Clickhouse has several functions to calculate approximate countDistinct (uniq) using HyperLogLog algo
uniqHLL12, uniq, uniqCombined, uniqCombined64
Here is some comparison of the stored size and QPS https://kb.altinity.com/altinity-kb-schema-design/uniq-functions/
Approximation error is slightly different but insignificant in the most cases.
I suggest to use uniqHLL12
. It will save a ton of disk space and ultra-fast.
select countDistinct(number) from numbers(1e9);
┌─uniqExact(number)─┐
│ 1000000000 │
└───────────────────┘
1 row in set. Elapsed: 66.012 sec. Processed 1.00 billion rows, 8.00 GB (15.15 million rows/s., 121.19 MB/s.)
select uniqHLL12(number) from numbers(1e9);
┌─uniqHLL12(number)─┐
│ 1000307678 │
└───────────────────┘
1 row in set. Elapsed: 9.671 sec. Processed 1.00 billion rows, 8.00 GB (103.40 million rows/s., 827.23 MB/s.)
As you can see uniqHLL12 6 times faster (stores 1.000.0000 times less data, no joke), and has a small error -~ 0.03% (in this case, mileage can vary). With MatViews the difference is move obvious.
https://clickhouse.com/docs/en/sql-reference/data-types/aggregatefunction
To store uniqs you have to AggregateFunction and states https://altinity.com/blog/2017/7/10/clickhouse-aggregatefunctions-and-aggregatestate
https://medium.com/@f1yegor/clickhouse-aggregatefunctions-and-aggregatestate-e3fd46b7be74
https://clickhouse.com/blog/using-materialized-views-in-clickhouse
https://engineering.oden.io/blog/how-to-write-a-clickhouse-aggregate-function
CREATE TABLE IF NOT EXISTS analytics.Records
(
CidUserChecksum FixedString(24),
CidSessionChecksum FixedString(24),
IP IPv4,
PublicInstanceID String,
Created Datetime
)
ENGINE = MergeTree
ORDER BY (Created, xxHash32(PublicInstanceID))

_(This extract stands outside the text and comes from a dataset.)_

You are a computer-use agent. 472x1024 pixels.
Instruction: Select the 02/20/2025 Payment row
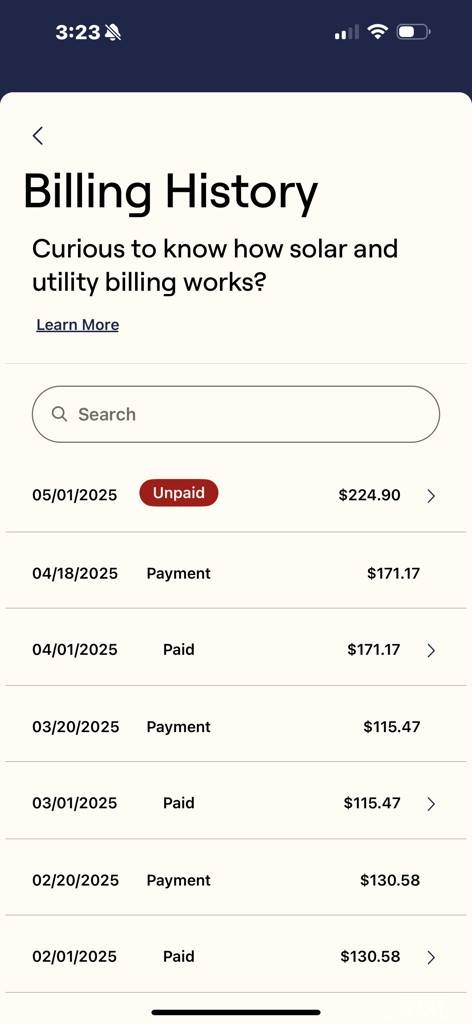click(x=236, y=879)
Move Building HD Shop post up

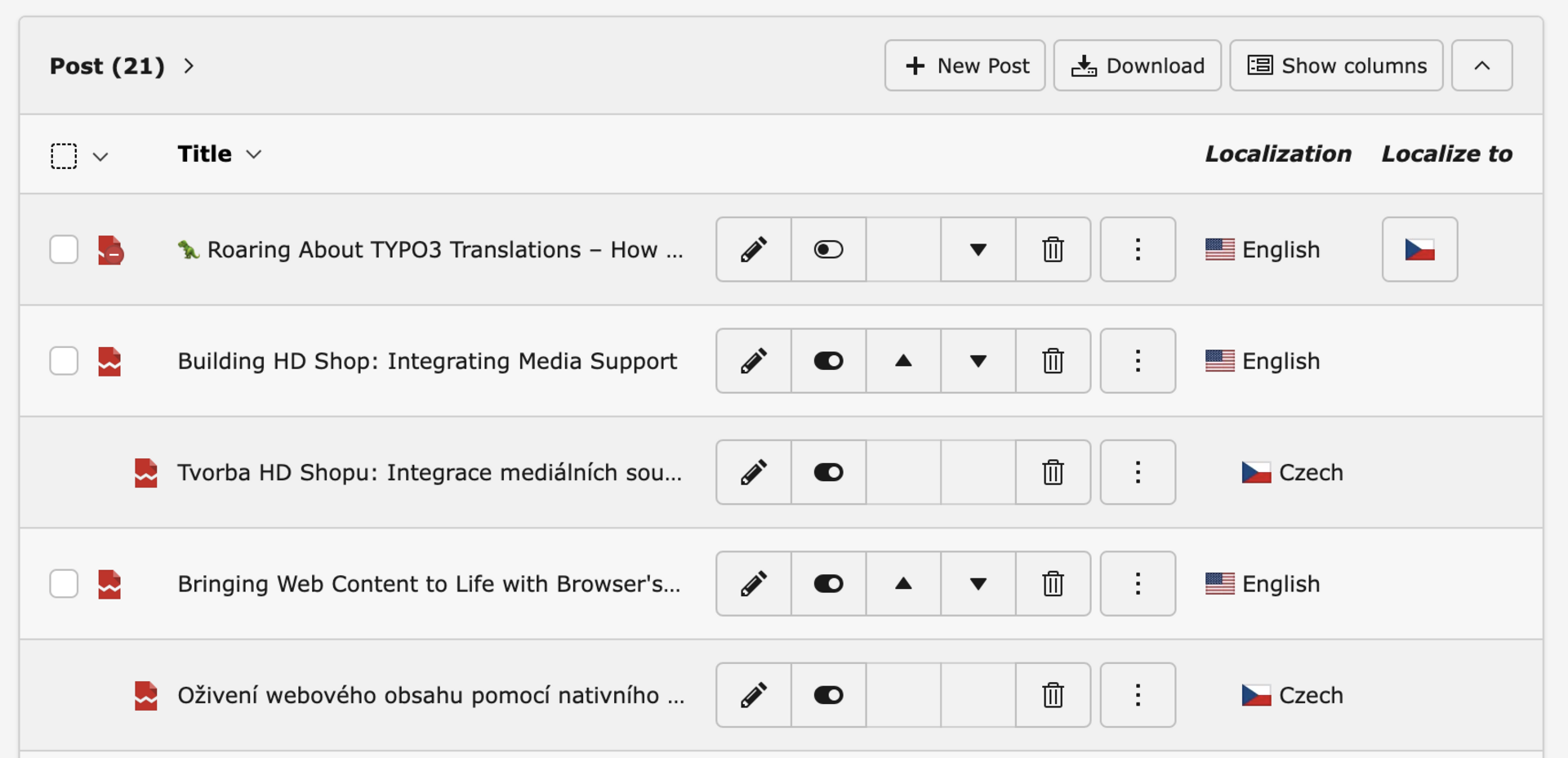[903, 361]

PARTITION BY toYYYYMM(Created)
SAMPLE BY (xxHash32(PublicInstanceID));
CREATE TABLE IF NOT EXISTS analytics.VisitsHourly
(
PublicInstanceID String,
Hour DateTime,
UsersCount AggregateFunction(uniqHLL12, FixedString(24)),
SessionsCount AggregateFunction(uniqHLL12, FixedString(24)),
PageviewsCount SimpleAggregateFunction(sum,UInt64)
)
ENGINE = AggregatingMergeTree
PARTITION BY toYYYYMM(Hour)
ORDER BY (Hour, PublicInstanceID);
CREATE MATERIALIZED VIEW IF NOT EXISTS analytics.VisitsHourlyMV to analytics.VisitsHourly
AS SELECT
PublicInstanceID,
toStartOfHour(Created) as Hour,
uniqHLL12State(CidUserChecksum) as UsersCount,
uniqHLL12State(CidSessionChecksum) as SessionsCount,
count() as PageviewsCount
FROM analytics.Records
GROUP BY PublicInstanceID, toStartOfHour(Created);
insert into analytics.Records
select toFixedString(toString(cityHash64(number)),24),
toFixedString(toString(cityHash64(number+1)),24),
'0.0.0.0', number%11111, today() from numbers(10000000);
SELECT
countDistinct(CidUserChecksum) AS UsersCount,
countDistinct(CidSessionChecksum) AS SessionsCount,
count() AS PageviewsCount
FROM analytics.Records
┌─UsersCount─┬─SessionsCount─┬─PageviewsCount─┐
│ 10000000 │ 10000000 │ 10000000 │
└────────────┴───────────────┴────────────────┘
1 row in set. Elapsed: 1.593 sec. Processed 10.00 million rows, 480.01 MB (6.28 million rows/s., 301.26 MB/s.)
SELECT
uniqHLL12Merge(UsersCount) AS UsersCount,
uniqHLL12Merge(SessionsCount) AS SessionsCount,
sum(PageviewsCount) AS PageviewsCount
FROM analytics.VisitsHourly
┌─UsersCount─┬─SessionsCount─┬─PageviewsCount─┐
│ 10380374 │ 10380374 │ 10000000 │
└────────────┴───────────────┴────────────────┘
1 row in set. Elapsed: 0.197 sec. Processed 11.11 thousand rows, 4.45 MB (56.50 thousand rows/s., 22.64 MB/s.)
You need to understand the role of -State and -Merge combinators. AggregateFunction is the one of core conception of Clickhouse and very important conception. AggregateFunction is the nature of Clickhouse, distributed queries, multithread calculations are based on AggregateFunction.